It had been ages since I last saw a stage production of Beckett's Waiting for Godot, and so it was with some measure of excited anticipation that I looked forward to PBS's airing of the Michael Lindsay-Hogg film adaptation of the play on the new PBS series Stage On Screen. And, excepting a single two-pronged blunder,* what a first-rate realization it was, too. Oh, there was some careless thinking involved in the mise en scène (too busy and populated), and some equally careless thinking involved with some of the camera viewpoints (too many medium closeups and medium shots, and not enough establishing shots in this case establishing the intimate identity of the physical, emotional, and spiritual landscapes, an identity central to this play). But that's largely quibbling on my part as the faults were not in any way crippling. As to the performances, they were all first-rate, and it was especially gratifying to hear the lines of the two protagonists, Vladimir (Barry McGovern) and Estragon (Johnny Murphy), spoken in Irish-inflected English as it gave pungent point and poignancy to the vaudevillian character of many of the exchanges, and imparted to the moments of genuine pathos a certain deepening of affect not otherwise attainable.
The play itself is a prodigy of sorts. Easily one of the most profound and suggestive plays of the 20th century, it's also among the most profound and suggestive ever written, its plentiful vaudevillian comedy notwithstanding. The dialogue is a marvel as well, and contains worlds in its concise, tightly coiled lines; lines that pierce heart, mind, and soul as with daggers even as they entertain.
A neat trick, that, and a Beckettean specialty.
Volumes could be written on analyses of Godot, and I suspect volumes already have (a Google search on the play's title turned up some 33,600 entries). I'm not ashamed to admit I've never read an analysis of the play. I don't yet know it well enough for that, and have still to reach my own conclusions on many points before reading the conclusions of others better qualified.

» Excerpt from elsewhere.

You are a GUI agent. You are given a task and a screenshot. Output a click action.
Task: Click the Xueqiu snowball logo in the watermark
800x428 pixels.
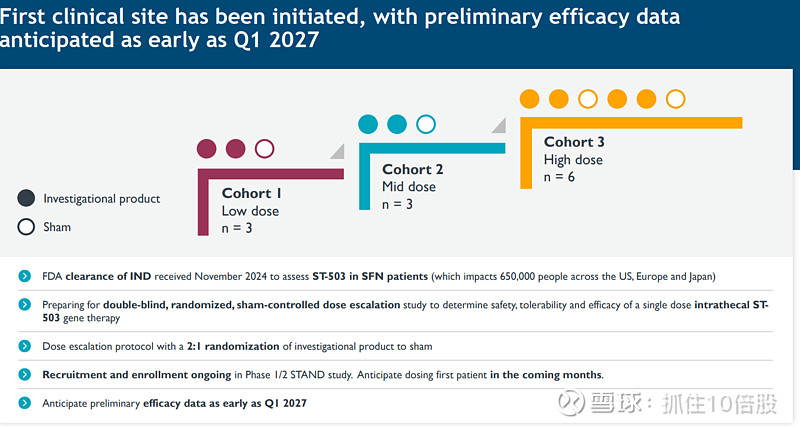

That's surely not the easiest route to take, but worth the effort, I think, as it sharpens sensibilities and hones the critical faculties.
Speaking of which, in talking with some acquaintances about the play, I discovered to my surprise that the focal point for them, almost to a man, was Lucky's "think" of Act I. I'll grant it's one helluva think, but what I found so marvelous about it seems to have passed by (or over) these inveterate play-goers (which I am not), their concern being the deciphering of the think's actual content, the sense of its words, which to my understanding rather misses the think's point, that point being a practical demonstration by way of a savage (but hilarious) parodying of learned modes of speech and discourse (theology, philosophy), and of intellectual, devotional, and common sense substance (science, religion, politics) resolving finally to word-salad gibberish of the futility of man's resort to and reliance on faith, reason, and common wisdom to make sense of and give meaning to an otherwise irrational and meaningless universe.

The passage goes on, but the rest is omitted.